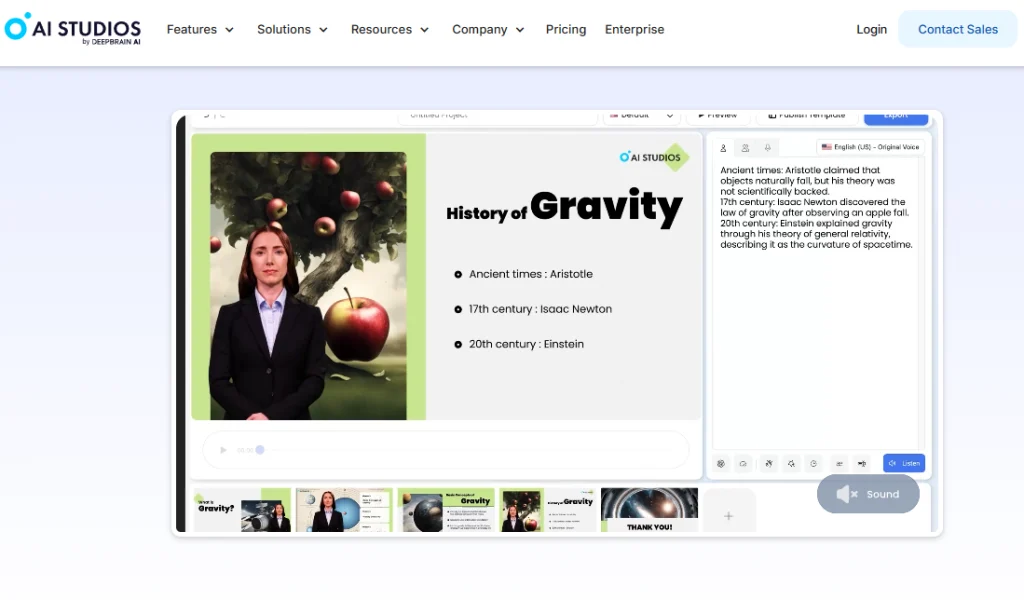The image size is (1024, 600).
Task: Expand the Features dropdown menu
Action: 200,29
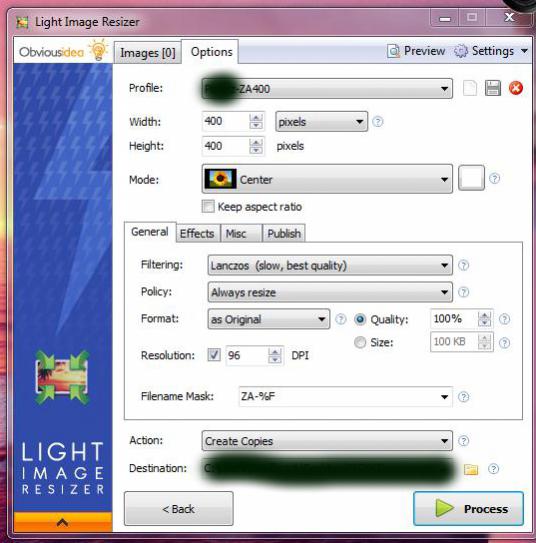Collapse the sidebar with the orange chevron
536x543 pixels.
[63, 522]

--

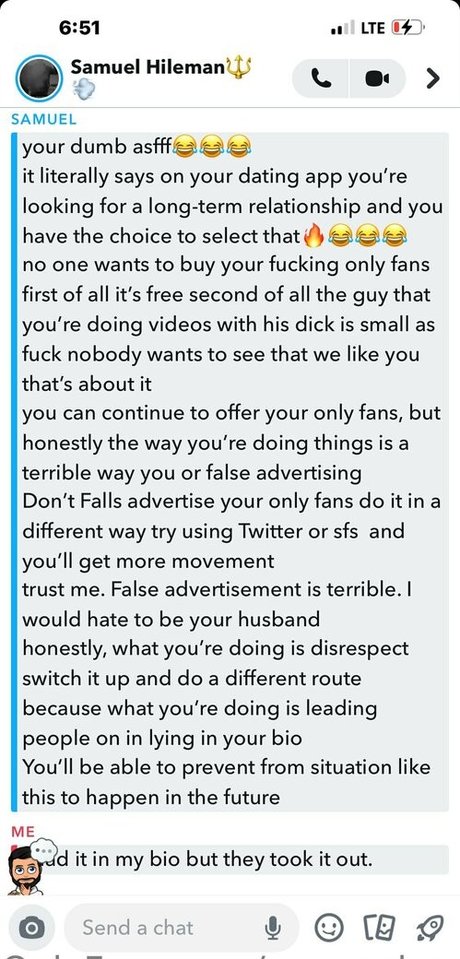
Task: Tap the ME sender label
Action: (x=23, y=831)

==

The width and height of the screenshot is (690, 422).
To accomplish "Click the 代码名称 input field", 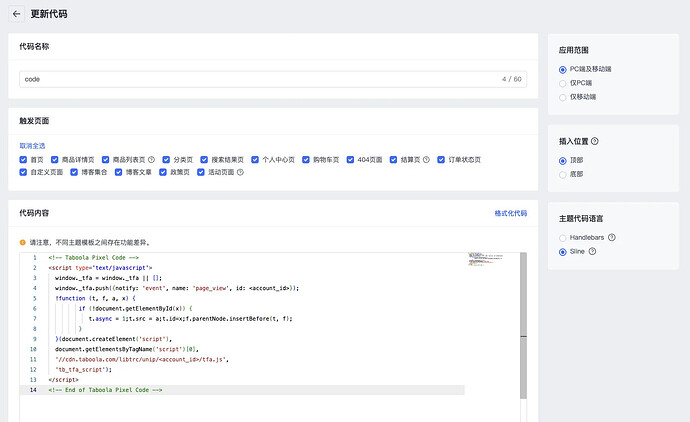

ASSIGNMENT.
In the data above, find the line containing "The width and" and the line containing "the 代码名称 input". Repeat those two lines and everything between them exactly, minus the pictures.

WRITTEN REPLY.
The width and height of the screenshot is (690, 422).
To accomplish "Click the 代码名称 input field", 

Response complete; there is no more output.